The findings seem to suggest that vascular disease, not necessarily stroke (major or mini), cause a loss of loss of nitric oxide in the endothelium, a condition known as endothelial dysfunction. It is a result of dysfunction in the lining of blood vessels wherein oxygen is impeded from entering tissue from the vessels.
This is seen as a precursor to AD and a contributor after AD sets in.
This answers part of a long posed question I have regarding Stroke vs. AD as cause of progressive dementia. So fat the literature has suggested either or both can cause the onset and progression of dementia. But to this date all I have read has not taken vascular cause beyond major or minor strokes, each event oriented, not progressive other than in the repeat of instances in which a stroke occurs.

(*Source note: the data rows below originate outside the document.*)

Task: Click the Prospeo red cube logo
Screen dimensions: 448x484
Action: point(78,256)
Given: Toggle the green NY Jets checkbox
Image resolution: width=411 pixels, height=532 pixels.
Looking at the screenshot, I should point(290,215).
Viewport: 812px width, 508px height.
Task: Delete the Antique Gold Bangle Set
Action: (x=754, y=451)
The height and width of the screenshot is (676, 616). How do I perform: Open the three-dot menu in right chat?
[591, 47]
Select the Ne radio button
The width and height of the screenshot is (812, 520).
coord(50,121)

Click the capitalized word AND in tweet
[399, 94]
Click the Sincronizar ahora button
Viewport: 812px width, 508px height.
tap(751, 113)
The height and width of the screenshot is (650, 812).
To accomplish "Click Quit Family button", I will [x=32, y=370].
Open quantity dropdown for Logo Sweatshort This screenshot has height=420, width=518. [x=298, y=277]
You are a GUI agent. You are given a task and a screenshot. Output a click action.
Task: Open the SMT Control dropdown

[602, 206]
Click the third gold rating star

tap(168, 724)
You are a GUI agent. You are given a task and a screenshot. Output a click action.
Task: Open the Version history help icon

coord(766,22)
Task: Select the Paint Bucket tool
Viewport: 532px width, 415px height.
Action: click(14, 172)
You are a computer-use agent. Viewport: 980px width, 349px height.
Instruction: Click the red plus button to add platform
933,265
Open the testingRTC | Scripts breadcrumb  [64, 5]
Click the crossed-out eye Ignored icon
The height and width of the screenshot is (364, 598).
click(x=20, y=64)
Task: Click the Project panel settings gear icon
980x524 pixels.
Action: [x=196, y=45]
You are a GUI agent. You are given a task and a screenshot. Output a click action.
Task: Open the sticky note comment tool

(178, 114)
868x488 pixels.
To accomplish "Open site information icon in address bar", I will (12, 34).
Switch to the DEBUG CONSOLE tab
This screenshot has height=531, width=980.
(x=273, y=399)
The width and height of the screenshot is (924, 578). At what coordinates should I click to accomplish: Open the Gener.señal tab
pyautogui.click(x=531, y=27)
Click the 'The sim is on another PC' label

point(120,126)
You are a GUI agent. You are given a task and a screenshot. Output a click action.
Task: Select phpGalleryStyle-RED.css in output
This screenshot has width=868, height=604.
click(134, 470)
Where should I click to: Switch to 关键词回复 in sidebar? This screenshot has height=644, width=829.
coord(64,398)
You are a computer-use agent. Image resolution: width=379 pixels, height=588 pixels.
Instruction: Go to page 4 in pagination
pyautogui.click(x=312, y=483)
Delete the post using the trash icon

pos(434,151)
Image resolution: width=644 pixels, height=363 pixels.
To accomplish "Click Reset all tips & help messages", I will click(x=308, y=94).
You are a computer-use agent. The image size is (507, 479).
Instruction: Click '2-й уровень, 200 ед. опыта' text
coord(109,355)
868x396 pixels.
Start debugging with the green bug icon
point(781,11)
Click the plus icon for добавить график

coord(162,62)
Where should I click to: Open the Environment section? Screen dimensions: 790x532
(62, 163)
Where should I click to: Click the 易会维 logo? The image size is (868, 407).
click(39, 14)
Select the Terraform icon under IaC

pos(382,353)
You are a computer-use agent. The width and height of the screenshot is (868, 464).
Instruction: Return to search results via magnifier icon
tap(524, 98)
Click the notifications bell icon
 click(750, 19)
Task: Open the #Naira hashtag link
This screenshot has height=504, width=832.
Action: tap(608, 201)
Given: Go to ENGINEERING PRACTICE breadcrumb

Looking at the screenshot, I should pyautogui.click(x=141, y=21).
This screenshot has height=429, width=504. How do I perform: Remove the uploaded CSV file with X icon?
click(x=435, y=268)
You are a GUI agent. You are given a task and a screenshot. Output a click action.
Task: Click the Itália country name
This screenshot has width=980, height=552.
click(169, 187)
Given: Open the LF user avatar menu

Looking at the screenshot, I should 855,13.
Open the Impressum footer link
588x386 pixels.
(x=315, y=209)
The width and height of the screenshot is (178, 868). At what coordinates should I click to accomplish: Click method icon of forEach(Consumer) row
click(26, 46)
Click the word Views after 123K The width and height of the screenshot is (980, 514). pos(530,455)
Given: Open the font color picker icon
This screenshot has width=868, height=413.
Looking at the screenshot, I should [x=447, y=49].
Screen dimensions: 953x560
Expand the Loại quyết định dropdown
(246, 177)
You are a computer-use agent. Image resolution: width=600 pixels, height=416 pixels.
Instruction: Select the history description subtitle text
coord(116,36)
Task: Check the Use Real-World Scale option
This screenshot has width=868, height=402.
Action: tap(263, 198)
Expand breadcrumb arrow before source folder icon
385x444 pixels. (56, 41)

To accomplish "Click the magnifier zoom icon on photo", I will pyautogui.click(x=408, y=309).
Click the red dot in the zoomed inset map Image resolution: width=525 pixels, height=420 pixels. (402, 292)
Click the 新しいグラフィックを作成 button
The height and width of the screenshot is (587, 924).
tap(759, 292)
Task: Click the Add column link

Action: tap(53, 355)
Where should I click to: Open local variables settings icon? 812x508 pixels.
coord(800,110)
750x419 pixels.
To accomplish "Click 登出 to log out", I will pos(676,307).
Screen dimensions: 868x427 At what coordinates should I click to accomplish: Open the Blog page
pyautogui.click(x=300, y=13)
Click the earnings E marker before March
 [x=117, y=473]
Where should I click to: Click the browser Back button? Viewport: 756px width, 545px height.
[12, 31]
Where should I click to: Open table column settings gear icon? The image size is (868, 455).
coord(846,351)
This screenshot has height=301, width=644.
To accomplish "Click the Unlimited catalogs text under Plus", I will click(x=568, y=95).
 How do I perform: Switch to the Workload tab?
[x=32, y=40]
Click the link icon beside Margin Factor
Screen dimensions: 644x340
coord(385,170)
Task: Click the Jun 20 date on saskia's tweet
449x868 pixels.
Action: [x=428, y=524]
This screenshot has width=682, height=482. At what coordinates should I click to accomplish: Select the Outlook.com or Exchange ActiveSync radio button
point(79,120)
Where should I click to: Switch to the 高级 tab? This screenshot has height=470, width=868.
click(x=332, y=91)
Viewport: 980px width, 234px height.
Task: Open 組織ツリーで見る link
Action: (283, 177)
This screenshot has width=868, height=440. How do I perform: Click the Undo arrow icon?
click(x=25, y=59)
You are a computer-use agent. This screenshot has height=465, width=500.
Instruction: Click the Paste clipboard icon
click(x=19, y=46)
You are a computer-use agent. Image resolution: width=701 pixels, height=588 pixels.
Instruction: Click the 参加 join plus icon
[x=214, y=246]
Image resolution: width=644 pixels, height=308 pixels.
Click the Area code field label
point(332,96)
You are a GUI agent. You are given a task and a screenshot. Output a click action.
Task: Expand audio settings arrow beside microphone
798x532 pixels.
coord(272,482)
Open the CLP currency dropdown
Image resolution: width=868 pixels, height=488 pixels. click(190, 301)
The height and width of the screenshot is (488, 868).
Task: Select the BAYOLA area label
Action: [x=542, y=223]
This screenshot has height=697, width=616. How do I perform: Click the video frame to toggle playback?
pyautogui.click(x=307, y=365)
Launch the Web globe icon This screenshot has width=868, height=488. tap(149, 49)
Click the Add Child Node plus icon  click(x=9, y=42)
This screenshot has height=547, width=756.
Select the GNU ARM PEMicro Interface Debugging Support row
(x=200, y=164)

This finding pointing to another cause, namely, vascular disease, as a significant cause of AD. The importance for me has to do with the issue of the brain’s ability to regenerate new tissue and find pathways around the damage causing lost function. It happens with stroke. The National Health Institute (NIH) has arrogantly declared “nothing will stem the tide of progression with AD,” and no literature I have been able to find bears directly on the issue.
This finding also gives credence to one of the three primary Best Practice recommendations of: “Eat Right, Exercise Daily, Participate in Social, Creative and Intellectually Stimulating Activity.” They validate exercise, one of the three, the why it does further explained in this article. They also give rationale for eating right, namely following a cholesterol free diet.
Participating in Social, Creative and Intellectual Stimulating Activity, needs little validation; it speaks for itself.
Perhaps another sub-practice ought to also be emphasized, “Get off your chair, get outta the house and see people.” This in itself increases quality of life. Forging a good quality in your life is probably the premier method to live with, tolerate and make the best of having this disease.